BSD is in use by many large multinational corporations in a variety of different applications, from workstations to server systems. The most common uses are for applications such as data storage solutions, including NAS and SAN systems and firewalls. BSD variants are seen in a number of devices as an embedded operating system, such as the Playstation 3 and 4.

BSD and Data Recovery

Thus far all BSD based systems we have seen requiring data recovery, have been SAN servers, where the data has become inaccessible, usually due to physical disk failures, corruption of a file system, or user error. These have all contained data chunks pertaining to either NTFS, Linux Extended FS, HFS+ or XFS data volumes, from which data recovery has been successful.


Linux is a Unix-like, largely POSIX compliant, computer operating system assembled using the free and open-source model for software development and distribution. The main component of Linux is the Linux kernel, which is the core of the operating system, which was first released in October 1991 by Linus Torvalds.

Linux was originally developed to operate on Intel-x86 based personal computers, but has since been ported to other hardware platforms, including 64 bit processors. It is the leading operating system for servers and other large scale systems such as mainframes and supercomputers. On desktop machines, Linux is estimated to only account for approximately 1.5% of installed operating systems. Linux is also available for embedded systems, such as Android on mobile phones and tablets, as well as routers, televisions, video game consoles and many further applications.

Data Recovery for Linux File Systems

Linux provides support for a wide array of hardware, and file systems. The original file system developed for Linux was the Extended File System, which saw several iterations, but is starting to be superseded by the use of XFS. XFS was originally developed by SGI for their Solaris operating system, before it was made open source and ported for use under Linux. XFS is ideal, as it is a very fast, robust and highly scalable file system, particularly when used in server systems.

The file system support available under Linux is extensive, allowing many file systems to be mounted, such as all FAT variants, NTFS and HFS+. ReiserFS developed for Linux, was popular for a while, but has never become a mainstream component of the kernel; its future remains uncertain.

Linux Server Data Recovery

Linux is well suited to being used as a server operating system, with extensive support for mass storage controllers. Linux can be used to provide network access to file systems, providing support for any attached computer system, from Windows, Apple Mac through to Unix systems.

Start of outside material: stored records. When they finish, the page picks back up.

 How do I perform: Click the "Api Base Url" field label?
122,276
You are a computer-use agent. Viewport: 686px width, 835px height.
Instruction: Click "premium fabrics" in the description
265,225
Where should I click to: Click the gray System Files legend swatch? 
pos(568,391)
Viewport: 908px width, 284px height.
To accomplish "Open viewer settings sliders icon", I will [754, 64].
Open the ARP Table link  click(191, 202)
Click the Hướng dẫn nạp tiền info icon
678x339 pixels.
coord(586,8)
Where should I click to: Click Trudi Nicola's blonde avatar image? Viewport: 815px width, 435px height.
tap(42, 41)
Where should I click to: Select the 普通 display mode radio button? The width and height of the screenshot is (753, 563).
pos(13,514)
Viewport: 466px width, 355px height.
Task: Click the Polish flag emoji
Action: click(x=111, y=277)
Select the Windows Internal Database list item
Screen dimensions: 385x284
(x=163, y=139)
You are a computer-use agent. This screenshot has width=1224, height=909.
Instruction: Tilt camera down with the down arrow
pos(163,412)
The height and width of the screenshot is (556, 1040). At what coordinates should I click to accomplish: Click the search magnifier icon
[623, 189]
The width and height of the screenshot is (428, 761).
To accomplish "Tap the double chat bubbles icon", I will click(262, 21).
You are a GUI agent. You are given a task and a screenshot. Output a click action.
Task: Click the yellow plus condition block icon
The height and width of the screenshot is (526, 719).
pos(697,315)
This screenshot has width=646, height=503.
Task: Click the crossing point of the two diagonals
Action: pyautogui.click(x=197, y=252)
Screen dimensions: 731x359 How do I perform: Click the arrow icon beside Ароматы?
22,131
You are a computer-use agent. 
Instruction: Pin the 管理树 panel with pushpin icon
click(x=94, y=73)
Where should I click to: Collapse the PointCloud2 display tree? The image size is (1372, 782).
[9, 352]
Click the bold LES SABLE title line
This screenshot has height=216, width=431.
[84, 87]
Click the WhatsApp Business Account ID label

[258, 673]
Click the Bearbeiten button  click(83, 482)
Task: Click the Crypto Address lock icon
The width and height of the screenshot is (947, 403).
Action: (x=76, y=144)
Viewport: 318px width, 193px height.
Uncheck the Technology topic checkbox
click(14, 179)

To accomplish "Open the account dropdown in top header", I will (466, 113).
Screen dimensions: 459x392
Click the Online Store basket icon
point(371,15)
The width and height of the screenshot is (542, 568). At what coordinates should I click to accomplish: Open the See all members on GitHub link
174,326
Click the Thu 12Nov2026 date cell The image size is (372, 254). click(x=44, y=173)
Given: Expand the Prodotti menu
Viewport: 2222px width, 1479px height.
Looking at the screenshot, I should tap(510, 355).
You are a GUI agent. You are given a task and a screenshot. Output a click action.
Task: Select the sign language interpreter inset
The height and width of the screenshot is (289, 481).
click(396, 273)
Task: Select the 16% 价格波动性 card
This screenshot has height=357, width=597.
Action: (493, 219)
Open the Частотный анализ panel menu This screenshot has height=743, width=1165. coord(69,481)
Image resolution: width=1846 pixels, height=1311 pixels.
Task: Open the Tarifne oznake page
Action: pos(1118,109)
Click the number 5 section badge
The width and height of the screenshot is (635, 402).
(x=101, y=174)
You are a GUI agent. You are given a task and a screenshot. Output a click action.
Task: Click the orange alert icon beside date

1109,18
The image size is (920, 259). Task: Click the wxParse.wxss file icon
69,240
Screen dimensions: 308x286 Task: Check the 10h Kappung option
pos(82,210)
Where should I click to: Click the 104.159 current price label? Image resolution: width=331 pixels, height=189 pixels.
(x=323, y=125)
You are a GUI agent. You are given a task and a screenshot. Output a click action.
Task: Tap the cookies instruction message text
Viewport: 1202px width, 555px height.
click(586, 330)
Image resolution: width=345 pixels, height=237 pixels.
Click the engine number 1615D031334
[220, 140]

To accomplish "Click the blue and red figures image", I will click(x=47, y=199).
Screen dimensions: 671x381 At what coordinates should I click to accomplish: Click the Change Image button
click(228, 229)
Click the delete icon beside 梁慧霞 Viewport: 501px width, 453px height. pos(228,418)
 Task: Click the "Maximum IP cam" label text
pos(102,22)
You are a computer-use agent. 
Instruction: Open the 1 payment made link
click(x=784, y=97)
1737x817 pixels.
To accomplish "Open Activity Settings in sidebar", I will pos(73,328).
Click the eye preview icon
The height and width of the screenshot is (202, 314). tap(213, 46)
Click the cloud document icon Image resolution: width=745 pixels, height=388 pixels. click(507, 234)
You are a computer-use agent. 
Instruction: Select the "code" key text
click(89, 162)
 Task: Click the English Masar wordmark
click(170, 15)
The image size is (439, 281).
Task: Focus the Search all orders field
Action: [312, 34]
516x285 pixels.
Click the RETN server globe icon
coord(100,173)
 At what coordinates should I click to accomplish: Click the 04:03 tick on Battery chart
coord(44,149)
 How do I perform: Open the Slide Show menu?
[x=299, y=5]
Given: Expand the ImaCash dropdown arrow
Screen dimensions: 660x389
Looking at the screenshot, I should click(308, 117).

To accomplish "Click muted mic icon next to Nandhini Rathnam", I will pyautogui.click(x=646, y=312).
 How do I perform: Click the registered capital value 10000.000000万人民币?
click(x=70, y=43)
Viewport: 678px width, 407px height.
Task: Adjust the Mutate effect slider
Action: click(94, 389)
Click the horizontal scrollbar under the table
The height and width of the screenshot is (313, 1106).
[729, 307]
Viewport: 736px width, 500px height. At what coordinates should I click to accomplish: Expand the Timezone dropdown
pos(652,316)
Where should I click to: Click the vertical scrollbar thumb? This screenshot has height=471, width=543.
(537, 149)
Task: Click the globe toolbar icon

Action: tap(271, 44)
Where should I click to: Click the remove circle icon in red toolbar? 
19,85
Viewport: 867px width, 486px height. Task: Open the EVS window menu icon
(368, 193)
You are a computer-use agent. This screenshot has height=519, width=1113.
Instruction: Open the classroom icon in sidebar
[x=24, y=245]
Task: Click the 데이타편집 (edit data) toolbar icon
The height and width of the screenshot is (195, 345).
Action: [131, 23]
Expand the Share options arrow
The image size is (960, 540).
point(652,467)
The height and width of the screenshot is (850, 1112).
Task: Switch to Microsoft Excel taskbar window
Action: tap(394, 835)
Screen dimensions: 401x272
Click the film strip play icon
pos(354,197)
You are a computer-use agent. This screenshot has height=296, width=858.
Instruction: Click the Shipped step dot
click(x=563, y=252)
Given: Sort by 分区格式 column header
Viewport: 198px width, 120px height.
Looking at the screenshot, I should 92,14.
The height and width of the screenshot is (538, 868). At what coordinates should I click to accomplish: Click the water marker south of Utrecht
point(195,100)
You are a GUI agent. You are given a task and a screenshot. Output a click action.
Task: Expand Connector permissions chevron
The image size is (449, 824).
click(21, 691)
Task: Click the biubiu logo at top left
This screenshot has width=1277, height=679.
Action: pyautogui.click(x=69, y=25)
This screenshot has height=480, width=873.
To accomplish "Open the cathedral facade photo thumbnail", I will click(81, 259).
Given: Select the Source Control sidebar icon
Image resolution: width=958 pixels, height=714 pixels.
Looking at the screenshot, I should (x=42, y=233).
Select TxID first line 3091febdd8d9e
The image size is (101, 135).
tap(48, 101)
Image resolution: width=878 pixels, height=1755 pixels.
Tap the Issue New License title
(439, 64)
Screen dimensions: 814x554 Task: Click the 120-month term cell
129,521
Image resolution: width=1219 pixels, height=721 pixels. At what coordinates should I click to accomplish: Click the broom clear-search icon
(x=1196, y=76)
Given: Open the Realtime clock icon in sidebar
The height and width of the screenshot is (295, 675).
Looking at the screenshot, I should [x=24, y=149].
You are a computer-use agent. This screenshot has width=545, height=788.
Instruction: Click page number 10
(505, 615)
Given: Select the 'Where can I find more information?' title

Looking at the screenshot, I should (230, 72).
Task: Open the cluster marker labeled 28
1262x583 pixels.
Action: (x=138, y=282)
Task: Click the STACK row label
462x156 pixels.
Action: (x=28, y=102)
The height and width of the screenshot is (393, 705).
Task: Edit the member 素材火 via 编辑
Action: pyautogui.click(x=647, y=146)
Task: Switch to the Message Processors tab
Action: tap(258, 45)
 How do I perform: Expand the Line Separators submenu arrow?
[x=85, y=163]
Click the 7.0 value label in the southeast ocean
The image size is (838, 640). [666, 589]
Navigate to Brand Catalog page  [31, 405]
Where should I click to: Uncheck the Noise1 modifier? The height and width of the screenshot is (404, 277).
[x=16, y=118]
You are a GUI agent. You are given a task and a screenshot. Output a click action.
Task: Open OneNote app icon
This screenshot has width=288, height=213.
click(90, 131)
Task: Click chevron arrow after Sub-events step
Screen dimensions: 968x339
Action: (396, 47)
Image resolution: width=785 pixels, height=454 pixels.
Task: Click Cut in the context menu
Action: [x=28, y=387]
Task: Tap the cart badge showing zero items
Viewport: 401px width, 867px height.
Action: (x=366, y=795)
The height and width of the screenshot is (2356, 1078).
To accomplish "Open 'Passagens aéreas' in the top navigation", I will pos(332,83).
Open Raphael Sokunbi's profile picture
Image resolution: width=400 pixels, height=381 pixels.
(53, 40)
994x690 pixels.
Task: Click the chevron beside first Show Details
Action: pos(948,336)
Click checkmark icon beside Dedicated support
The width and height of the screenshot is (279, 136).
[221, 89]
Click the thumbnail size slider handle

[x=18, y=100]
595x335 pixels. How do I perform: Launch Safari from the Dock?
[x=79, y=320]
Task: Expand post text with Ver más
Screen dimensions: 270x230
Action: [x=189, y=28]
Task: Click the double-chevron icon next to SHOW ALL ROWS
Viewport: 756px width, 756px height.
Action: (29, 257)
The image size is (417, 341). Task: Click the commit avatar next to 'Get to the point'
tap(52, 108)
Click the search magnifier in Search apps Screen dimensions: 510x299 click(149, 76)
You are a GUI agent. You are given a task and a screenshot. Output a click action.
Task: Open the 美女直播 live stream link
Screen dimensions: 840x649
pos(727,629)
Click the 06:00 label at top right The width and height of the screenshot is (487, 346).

Linux also provides a Logical Volume Manager (LVM) which can be used to create partitions, and RAID arrays. Access to a logical volume can also be provided via iSCSI, to provide storage for other servers over the network. LVM support for Linux machines is therefore an essential part of any data recovery company’s software.

Linux in the Future

The use of Linux, particularly in a server environment only looks set to increase, due to its security, reliability, low cost and lack of vendor lock-in clauses. The market share for web servers will almost certainly increase, with the security systems proving to be very robust, with any security issues, usually being fixed within hours of detection.

For desktops and laptops, an increase in the market share is unlikely to occur, unless video game manufacturers start releasing games on the Linux platform. It is certain that Linux systems however well maintained will require data recovery, either through hardware failure or user error for many years to come.